Sumur minyak modern pertama digali pada tahun 1847 di lapangan minyak Bibi-Eybat (Baku, Azerbaijan) oleh insinyur Rusia bernama F.N. Semyenov. Sedangkan penggalian sumur minyak di Amerika Serikat pertama kali pada tahun 1859 di Titusville, Pennsylvania oleh Kolonel Edwin Drake (dia sebenarnya bukan seorang militer, tetapi karena tanggung jawab yang besar, gelar kolonel diberikan kepadanya).
Lalu bagaimana orang bisa menentukan bahwa sumur yang digali akan mengandung minyak? Pada jaman dahulu hampir bisa dikatakan bahwa minyak diketemukan secara kebetulan. Sumur-sumur minyak di Semenanjung Absheron, Baku, pada mulanya diketemukan karena ada minyak yang merembes kepermukaan tanah. Dengan hanya menggali beberapa meter, orang Baku dapat mengambil minyak dengan menggunakan ember. Namun untuk sumur-sumur yang dalam orang tidak bisa lagi hanya mengandalkan minyak yang muncul dipermukaan. Terlebih saat ini ketika masa-masa kejayaan penemuan sumber-sumber minyak raksasa seperti Ghawar di Saudi Arabia, Kashagan di Kazakhstan, Burgan di Kuwait, Bolivar Coastal di Venezuela, Safaniya–Khafji di Saudi Arabia/Neutral Zone dll, telah semakin sulit. Eksplorasi minyak sudah harus dilakukan didaerah yang cukup sulit dijangkau dan lebih penuh resiko dalam operasinya. Dimana hal ini tentunya akan membuat biaya operasi pengeboran sumur minyak menjadi mahal. Eksplorasi di laut dalam saat ini sedang banyak dilakukan di Afrika Barat (Nigeria, Angola dan sekitarnya), dimana kedalaman air laut mencapai 2000 meter. Terakhir Rusia telah melakukan klaim terhadap daerah Kutub Utara (Artika) sebagai daerah mereka (dengan menancapkan bendera Rusia di dasar laut Kutub Utara dengan menggunakan kapal selam Mir-1 dan Mir-2).

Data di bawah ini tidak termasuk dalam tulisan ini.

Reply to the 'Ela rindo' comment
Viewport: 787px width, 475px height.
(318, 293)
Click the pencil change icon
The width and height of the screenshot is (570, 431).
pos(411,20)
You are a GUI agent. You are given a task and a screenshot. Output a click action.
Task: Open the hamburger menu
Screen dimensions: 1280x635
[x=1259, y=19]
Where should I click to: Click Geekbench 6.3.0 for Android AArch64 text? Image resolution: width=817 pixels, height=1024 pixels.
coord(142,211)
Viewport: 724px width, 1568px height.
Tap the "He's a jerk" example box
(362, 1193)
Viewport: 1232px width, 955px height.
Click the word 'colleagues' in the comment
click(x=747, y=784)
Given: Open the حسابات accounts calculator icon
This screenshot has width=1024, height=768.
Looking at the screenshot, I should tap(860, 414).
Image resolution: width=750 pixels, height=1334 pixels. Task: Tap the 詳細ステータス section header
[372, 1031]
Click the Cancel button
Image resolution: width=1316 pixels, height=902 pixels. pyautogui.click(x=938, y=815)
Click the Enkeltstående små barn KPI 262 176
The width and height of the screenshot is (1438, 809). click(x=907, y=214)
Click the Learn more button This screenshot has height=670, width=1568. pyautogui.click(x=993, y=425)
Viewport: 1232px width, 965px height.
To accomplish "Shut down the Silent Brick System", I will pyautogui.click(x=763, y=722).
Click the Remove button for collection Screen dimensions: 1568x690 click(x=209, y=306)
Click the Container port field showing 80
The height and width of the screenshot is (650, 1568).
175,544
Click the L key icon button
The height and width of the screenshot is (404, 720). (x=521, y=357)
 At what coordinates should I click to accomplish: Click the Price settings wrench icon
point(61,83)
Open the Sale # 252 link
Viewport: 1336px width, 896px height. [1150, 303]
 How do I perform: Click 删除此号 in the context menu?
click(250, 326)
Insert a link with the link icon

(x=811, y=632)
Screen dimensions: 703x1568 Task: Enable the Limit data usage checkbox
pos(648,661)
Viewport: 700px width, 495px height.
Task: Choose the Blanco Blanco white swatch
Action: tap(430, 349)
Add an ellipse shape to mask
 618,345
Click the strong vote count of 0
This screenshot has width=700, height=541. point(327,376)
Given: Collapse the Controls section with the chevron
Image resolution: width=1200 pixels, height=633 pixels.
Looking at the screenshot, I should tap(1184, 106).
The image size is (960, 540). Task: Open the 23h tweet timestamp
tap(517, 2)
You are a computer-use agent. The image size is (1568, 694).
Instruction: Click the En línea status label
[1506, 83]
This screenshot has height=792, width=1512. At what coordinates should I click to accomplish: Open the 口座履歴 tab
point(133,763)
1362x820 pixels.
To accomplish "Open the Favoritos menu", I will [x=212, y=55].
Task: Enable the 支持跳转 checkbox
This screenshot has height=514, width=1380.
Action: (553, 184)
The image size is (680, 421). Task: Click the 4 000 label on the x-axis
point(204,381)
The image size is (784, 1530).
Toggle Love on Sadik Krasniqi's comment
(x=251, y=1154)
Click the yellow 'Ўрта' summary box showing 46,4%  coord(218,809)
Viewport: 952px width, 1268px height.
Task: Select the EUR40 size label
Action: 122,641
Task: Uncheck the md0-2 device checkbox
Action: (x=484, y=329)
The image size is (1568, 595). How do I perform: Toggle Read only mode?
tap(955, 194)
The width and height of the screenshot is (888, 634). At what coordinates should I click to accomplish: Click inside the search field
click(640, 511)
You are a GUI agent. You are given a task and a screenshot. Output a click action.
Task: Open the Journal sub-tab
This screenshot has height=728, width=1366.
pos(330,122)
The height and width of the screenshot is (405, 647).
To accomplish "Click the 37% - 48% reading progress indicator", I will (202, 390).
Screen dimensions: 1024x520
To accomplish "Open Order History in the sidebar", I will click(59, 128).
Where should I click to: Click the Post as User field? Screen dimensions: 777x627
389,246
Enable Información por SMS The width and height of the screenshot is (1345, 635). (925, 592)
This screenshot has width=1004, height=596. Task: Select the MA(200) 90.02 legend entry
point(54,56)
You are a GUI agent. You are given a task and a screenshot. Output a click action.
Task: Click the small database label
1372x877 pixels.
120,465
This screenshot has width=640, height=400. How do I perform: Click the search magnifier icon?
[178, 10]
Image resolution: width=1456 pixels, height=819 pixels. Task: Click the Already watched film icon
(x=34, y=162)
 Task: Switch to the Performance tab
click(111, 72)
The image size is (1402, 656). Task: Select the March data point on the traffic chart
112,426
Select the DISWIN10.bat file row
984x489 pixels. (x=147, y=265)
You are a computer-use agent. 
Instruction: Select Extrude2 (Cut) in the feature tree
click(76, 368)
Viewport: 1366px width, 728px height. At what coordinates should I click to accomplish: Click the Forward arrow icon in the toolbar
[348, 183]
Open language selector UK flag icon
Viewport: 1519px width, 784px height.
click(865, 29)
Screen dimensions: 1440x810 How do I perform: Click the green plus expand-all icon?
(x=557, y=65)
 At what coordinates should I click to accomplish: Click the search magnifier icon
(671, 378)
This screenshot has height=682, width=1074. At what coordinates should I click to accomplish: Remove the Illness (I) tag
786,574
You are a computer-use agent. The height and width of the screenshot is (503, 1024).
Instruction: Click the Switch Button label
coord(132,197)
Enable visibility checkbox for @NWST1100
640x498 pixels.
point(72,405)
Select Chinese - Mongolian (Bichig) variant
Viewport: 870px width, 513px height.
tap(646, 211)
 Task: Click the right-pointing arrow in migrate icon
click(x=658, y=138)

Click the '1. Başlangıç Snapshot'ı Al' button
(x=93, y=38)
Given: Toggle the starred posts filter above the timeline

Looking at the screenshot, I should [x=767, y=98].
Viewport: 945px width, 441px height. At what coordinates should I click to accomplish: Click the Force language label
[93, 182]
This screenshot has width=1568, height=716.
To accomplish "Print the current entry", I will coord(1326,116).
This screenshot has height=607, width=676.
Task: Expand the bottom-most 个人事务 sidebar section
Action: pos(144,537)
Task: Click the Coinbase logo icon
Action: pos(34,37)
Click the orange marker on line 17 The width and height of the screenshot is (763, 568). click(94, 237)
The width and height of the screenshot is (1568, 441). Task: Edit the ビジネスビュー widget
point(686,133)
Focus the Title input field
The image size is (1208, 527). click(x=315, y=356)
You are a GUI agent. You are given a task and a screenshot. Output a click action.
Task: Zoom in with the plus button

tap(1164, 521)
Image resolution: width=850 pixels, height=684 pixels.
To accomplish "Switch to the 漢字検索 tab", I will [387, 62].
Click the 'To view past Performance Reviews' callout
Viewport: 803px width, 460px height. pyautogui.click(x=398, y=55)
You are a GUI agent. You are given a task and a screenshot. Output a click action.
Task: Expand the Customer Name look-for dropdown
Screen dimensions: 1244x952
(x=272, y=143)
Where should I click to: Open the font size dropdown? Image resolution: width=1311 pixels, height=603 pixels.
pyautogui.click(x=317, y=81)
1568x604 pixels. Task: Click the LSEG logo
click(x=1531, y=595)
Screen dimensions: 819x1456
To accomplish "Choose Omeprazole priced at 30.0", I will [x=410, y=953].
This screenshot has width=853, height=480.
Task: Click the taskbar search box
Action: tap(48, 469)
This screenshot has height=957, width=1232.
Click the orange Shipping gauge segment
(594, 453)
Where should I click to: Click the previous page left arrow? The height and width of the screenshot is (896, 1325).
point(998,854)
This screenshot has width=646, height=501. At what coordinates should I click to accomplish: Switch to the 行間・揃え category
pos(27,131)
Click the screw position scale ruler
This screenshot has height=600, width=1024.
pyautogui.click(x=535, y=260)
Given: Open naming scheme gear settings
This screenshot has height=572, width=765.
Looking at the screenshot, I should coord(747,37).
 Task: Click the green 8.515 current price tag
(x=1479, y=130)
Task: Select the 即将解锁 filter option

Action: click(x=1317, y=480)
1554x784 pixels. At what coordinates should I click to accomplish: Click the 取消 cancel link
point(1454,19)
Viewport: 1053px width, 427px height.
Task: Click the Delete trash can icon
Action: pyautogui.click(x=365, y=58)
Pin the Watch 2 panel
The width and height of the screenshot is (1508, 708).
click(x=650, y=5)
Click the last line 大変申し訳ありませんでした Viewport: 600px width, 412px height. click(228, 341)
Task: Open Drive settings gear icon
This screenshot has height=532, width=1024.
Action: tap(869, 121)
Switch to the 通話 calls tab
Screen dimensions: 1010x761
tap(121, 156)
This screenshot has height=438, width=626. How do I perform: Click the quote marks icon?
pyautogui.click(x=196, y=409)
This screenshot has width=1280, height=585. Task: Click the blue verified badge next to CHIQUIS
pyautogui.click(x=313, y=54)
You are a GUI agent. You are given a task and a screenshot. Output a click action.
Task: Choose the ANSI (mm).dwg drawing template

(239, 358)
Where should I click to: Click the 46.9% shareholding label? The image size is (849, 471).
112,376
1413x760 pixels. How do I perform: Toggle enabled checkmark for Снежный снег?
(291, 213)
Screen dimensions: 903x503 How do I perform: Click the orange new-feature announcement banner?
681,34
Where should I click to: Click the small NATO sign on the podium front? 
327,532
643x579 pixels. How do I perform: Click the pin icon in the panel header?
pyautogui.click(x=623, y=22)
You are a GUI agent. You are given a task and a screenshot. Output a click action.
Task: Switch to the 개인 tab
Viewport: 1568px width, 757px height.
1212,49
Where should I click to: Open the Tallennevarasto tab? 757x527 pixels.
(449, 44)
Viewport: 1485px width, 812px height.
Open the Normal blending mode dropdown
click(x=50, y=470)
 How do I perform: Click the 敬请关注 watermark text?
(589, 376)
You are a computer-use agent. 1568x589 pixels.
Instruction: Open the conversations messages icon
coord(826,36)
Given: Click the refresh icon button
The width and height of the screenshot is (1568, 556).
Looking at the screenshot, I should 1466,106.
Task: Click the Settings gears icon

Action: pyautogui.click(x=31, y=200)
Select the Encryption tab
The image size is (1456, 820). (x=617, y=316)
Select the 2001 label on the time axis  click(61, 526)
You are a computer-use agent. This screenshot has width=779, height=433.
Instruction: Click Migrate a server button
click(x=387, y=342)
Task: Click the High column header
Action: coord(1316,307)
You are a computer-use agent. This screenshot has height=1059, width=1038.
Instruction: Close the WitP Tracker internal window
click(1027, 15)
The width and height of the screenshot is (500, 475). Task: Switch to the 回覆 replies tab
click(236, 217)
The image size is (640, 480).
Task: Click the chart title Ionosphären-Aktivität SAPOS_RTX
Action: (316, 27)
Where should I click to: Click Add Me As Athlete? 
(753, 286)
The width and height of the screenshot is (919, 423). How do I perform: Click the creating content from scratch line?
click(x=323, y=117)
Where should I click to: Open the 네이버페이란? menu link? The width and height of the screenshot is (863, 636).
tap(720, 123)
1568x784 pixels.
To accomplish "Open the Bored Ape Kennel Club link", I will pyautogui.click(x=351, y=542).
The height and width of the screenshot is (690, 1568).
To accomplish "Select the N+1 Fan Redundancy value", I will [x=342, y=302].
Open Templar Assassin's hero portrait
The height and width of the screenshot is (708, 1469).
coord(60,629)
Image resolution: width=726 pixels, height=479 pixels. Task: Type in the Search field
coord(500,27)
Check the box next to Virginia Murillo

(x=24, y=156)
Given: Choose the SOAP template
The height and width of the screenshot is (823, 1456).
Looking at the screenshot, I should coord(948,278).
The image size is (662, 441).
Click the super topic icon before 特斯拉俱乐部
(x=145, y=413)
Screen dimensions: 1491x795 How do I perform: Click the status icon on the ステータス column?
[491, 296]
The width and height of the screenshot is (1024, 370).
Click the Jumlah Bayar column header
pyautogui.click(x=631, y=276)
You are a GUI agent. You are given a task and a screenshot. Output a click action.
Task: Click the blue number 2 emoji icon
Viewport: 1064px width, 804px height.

Pada tahapan eksplorasi operator minyak akan melakukan beberapa survei yang membantu untuk menemukan cekungan atau reservoar yang berpotensi menyimpan hidrokarbon (minyak atau gas). Kegiatan survei yang dilakukan biasanya meliputi : survei gravitasi, survei medan magnetik dan survei seismik. Survei gravitasi dan medan magnetik untuk melakukan pemetaan pencarian cekungan atau reservoar. Setelah daerah yang mempunyai potensi sebagai reservoar diketemukan, maka tahap berikutnya adalah survei seismik. Dari survei seismik ini akan terlihat bentuk struktur dari reservoar, apakah suatu patahan atau jebakan stratigrafik. Dan dari pengolahan data seismik akan terlihat adanya kontras yang dapat diinterpretasikan adanya potensi hidrokarbon. Namun untuk memastikan apakah didalam reservoar tersebut ada hidrokarbonnya, operator akan memanggil kontraktor untuk melakukan kegiatan evaluasi formasi setelah pengeboran dilakukan.
Definisi dari evaluasi formasi adalah pengukuran terhadap kedalaman atau waktu, atau keduanya, dari satu atau beberapa besaran fisika batuan formasi (resistivitas, porositas, sonic transit time, radioaktifitas sinar gamma dsb) di dalam atau sekitar sebuah sumur. Beberapa kegiatan evaluasi formasi adalah: evaluasi formasi pada saat pengeboran (mud logging dan Logging While Drilling /LWD), analisis batu inti /core, evaluasi formasi dengan menggunakan kabel dan uji produksi kandungan lapisan.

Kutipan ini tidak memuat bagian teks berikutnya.